La cohésion nationale serait d’après de nombreux élus le problème majeur auquel est confrontée notre société. Ils ont raison! 
Les causes de cette situation sont certes multiples, il en est une cependant qui est totalement passée sous silence par les élus PS, LR et Centristes et par la plupart des médias. Elle porte sur un événement passé : le référendum de 2005.

Avons nous le droit de rappeler :

  • Que le peuple s’est exprimé clairement pour vous dire qu'il ne voulait pas de cette Europe.
  • Que la volonté populaire a été bafouée par Sarkozy et par Hollande.
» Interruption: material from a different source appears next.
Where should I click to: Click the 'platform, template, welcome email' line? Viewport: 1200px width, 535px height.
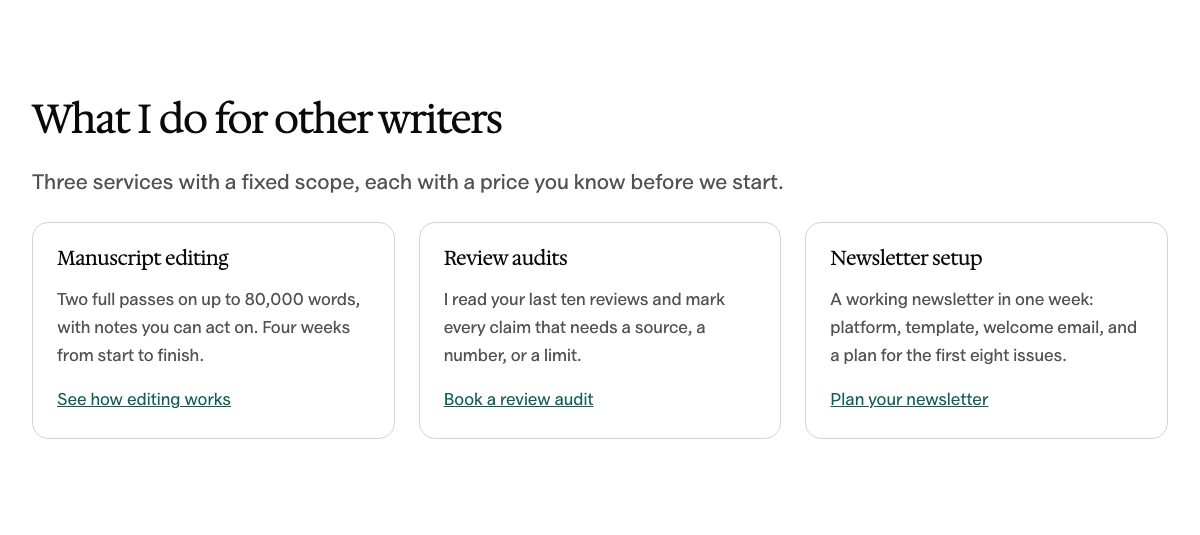(984, 327)
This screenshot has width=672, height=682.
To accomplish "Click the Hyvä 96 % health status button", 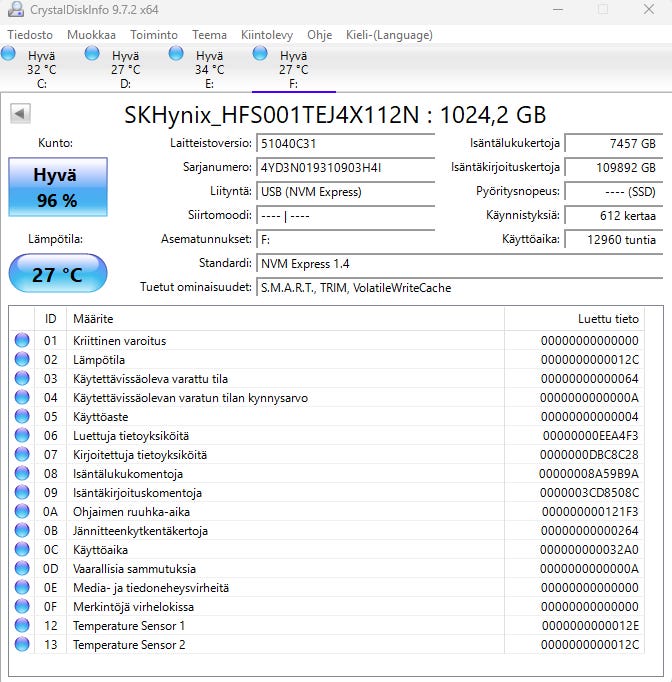I will click(x=57, y=188).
Le grand divorce entre les politiques et nous, provient de cette “trahison républicaine”

D’élections en élections, cette lancinante question revient. D’élections en élections, l’incompréhension, la rupture se font plus nettes, plus dramatiques, le Front National monte et monte encore. De défaites en défaites, nos dirigeants se refusent à entendre la parole d’ une majorité de citoyens, pas celle des sondages, mais celle d’un peuple capable de réfléchir si on lui en donne les moyens.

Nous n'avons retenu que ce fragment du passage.